二階堂和美と中村佳穂には、

二階堂和美と中村佳穂には、何かが降りてきている。

目が話せない、呼吸を忘れていた、そんな瞬間がある。

二階堂和美の歌をはじめて生で聞いたとき。

これ大げさではなく、卒倒しそうになった。

目の前で起きていること、

歌声・表情などそういうことではなく、佇まいが圧倒的だった。

可愛いらしい少女のようでもあり、全てを悟った母のようでもあり、ソウルフルなアーティストであり、他にも、形容し難い何者かのようであり、説明がつかないのだ。

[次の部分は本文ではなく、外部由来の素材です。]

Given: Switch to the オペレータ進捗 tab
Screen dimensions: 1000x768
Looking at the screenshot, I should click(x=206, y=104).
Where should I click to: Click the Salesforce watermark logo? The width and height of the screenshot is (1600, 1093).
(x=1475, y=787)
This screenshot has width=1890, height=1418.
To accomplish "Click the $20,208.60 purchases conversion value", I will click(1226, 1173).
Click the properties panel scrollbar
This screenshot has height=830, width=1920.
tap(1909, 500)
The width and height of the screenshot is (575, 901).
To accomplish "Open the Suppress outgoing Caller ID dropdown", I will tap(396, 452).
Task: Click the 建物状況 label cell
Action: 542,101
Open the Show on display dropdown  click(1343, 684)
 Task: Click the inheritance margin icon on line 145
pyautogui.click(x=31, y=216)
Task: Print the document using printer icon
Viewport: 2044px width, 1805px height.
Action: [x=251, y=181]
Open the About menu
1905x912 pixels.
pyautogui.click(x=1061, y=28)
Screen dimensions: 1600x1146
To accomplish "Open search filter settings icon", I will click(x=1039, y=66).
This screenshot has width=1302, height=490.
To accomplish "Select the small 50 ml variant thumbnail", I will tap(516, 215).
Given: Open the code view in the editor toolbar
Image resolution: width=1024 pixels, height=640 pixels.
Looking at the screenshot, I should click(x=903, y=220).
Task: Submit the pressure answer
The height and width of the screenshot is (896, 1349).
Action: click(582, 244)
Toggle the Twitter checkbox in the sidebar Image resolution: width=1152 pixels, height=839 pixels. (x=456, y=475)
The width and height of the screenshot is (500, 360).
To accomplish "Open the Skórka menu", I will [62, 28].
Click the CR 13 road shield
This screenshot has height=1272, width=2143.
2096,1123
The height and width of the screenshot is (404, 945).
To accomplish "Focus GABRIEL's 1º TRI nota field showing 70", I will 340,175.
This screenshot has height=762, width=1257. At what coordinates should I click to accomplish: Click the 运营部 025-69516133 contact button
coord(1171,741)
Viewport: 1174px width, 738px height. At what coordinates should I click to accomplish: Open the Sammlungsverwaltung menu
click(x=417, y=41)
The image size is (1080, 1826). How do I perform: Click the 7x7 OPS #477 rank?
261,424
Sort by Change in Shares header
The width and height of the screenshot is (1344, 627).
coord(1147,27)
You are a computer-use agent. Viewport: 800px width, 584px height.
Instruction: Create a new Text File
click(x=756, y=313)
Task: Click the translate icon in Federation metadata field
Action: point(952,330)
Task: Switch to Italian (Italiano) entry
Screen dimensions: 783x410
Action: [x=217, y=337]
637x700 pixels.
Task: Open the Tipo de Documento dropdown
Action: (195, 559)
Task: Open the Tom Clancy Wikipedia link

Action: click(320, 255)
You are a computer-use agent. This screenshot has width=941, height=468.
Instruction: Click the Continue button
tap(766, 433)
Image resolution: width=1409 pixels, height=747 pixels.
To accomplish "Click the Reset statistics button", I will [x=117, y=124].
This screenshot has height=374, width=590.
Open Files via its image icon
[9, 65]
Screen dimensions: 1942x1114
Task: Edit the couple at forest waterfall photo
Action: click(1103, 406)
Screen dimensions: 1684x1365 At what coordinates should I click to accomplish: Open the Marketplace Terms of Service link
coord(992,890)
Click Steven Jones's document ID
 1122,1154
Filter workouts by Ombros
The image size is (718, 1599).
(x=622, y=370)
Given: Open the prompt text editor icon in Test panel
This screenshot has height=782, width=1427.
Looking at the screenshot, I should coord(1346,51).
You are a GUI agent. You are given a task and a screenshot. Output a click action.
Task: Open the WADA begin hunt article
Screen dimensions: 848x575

胸の奥深い所から熱いものがわき上がってくる、それが興奮として全身を駆け巡る。

その後ニカさんが僧侶であることを知り、しっくりきたのだ。

彼女のバックグラウンドもある。歌詞の世界観に仏教が組み込まれていることもある。

だけれど、単純に彼女自身に何者かが降りている、そのように見えたのだ。

そうか、圧倒的な愛情と受け入れる強さ。仏様を体現していたのだと。


初見で、自分で躊躇うほど、心が持っていかれる、血が沸き立つ経験は、当然そうそうあるものではない。

二階堂和美の他では今のところ、奇妙礼太郎と中村佳穂だけだ。

中村佳穂がステージに立ち、音を声を発したその瞬間に、景色が変わって見えた。

音楽を愛していること、楽しんでいることが全身から湧き出ている、というよりもダダ漏れていた。

それでいて、一緒に音楽を紡ぐ仲間(バンドメンバー)への敬愛に満ちていた。

歌唱力や演奏力、即興の魅力も当然あるのだけれど、目の前で彼女の音楽が楽しむ姿から、目が離せなくなった。

彼女から世界への慈愛を感じた。

これは、時代が時代だったら、音楽で神事を司って、不安に満ちた世界を救う役割を担っていたんじゃないかという考えが過ってしまった。まるで現代の卑弥呼のように(繰り返すけれどふざけてはいない、けど文字にすると、とてつもなく恥ずかしい)

ニカさんは、仏様。

佳穂ちゃんは、巫女。

勝手にしっくりきて、同じ時代にありがとうと、これからも彼女たちの歌う姿に触れることが楽しみでたまらない。